Her colleagues also noted that Ms. Brut has a vast background knowledge of so many students and they know they can go to her for her wisdom and common-sense advice when they have a concern for one of their students. Students feel the same comfort level with Ms. Brut.

Her colleagues say that she is always available and supportive to them whenever she is needed. She works with students to develop strategies to deal with their anger management or stress-related issues.

Brut, they say, “Is always the person we turn to if we need anything.

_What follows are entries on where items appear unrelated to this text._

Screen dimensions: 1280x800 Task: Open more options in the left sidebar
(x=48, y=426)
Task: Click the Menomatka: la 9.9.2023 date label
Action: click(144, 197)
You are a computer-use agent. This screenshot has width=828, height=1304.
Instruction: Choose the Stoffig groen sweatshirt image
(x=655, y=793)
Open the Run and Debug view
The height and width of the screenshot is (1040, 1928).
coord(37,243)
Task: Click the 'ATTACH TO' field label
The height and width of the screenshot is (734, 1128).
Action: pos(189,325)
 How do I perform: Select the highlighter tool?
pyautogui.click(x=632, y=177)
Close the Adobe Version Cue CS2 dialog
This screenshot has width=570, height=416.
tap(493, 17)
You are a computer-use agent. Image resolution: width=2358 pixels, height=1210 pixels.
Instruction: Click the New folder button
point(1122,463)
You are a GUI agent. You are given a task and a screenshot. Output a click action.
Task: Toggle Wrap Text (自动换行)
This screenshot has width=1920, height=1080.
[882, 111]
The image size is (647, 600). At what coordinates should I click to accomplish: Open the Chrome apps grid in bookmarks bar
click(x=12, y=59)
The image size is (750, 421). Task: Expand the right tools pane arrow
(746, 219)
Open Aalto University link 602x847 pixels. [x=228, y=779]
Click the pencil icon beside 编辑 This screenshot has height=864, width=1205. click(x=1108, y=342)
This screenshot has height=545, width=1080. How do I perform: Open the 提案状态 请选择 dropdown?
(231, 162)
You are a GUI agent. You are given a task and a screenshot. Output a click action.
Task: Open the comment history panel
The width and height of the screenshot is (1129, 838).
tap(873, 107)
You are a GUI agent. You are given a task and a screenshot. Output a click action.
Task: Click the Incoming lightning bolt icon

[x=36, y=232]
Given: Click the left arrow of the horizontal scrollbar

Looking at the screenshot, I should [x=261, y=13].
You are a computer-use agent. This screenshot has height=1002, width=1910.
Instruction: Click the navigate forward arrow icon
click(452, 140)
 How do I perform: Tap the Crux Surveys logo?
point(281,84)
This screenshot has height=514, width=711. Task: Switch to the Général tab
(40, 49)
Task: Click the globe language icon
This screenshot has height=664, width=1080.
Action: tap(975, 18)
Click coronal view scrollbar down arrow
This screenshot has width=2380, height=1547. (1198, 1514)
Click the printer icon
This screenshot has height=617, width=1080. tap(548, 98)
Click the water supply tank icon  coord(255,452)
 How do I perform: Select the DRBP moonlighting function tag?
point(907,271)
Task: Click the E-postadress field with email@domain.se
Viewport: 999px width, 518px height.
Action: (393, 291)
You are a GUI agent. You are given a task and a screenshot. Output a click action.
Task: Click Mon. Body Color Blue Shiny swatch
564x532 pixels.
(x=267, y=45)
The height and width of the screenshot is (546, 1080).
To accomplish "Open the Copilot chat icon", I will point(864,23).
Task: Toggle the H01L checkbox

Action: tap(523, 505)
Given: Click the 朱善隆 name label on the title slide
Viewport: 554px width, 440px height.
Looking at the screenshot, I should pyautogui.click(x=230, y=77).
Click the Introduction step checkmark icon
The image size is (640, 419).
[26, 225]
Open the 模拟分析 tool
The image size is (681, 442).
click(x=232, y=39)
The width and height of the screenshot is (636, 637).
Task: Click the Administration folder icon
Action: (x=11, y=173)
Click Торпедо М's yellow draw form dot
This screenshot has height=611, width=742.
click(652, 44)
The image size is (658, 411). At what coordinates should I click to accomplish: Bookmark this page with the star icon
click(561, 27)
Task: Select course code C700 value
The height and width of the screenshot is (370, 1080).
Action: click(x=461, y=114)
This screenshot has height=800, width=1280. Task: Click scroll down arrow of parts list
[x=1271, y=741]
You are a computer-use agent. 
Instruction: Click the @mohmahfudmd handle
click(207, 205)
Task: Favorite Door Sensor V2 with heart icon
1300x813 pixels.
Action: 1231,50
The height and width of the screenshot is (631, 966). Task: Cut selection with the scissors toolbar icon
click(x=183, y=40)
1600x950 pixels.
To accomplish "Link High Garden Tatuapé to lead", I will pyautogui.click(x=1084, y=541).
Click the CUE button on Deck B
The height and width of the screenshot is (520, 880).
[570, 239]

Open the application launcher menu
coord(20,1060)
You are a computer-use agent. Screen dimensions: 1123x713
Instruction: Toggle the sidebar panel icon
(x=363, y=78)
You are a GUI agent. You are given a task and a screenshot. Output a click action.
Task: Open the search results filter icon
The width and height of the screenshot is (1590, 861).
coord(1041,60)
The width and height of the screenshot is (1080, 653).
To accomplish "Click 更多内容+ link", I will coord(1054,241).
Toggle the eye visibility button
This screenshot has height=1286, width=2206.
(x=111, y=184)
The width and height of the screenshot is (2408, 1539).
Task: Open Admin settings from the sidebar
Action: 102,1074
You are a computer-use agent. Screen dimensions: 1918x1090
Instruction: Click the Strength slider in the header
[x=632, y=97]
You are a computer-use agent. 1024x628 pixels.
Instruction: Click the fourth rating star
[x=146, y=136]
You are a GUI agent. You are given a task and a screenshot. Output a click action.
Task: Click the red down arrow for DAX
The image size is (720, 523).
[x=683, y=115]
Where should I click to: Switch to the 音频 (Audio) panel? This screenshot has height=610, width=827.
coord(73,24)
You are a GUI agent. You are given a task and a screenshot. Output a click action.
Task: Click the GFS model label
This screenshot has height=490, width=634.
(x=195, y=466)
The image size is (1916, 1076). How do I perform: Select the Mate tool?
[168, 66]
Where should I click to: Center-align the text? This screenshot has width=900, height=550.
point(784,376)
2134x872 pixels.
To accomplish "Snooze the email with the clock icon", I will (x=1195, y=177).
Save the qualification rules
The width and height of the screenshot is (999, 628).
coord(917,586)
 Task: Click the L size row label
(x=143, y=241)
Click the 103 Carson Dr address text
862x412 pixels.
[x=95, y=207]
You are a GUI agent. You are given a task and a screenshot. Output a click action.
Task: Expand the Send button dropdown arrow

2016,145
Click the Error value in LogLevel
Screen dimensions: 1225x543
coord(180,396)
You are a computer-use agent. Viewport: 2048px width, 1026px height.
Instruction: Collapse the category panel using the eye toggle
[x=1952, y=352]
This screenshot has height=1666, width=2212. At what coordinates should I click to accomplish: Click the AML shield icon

She is just an all-around amazing colleague, friend, and human being.”

Honorable Mentions went to Vinny DePaola, Brittany Bigos Pedersen, Denise Melnick, Donna McCormick-Miller, Ann Langtry, Tyree Annick-Hyle, C.J. Colletti, Terri Salvucci, Stephanie Hultquist, Michelle Taylor, Maureen McVan, Gary McManus, Karen Wisen, Marguerite Zauflik, Dianne Haley, Brad McCormick, Kristin Slota, and Nicole Pierce.

LYFT, an acronym that stands for Lower Makefield, Yardley, Falls and Tullytown, is a volunteer community coalition made up of individuals from all parts of the community to support and strengthen the youth and families of the Pennsbury School District.

Its mission is to create a more positive community environment where youth are safe and can thrive by working to reduce the risks that confront youth such as bullying, drug and alcohol abuse, mental health issues, school violence and delinquency. The coalition also provides support for parents and recognizes students who demonstrate positive character.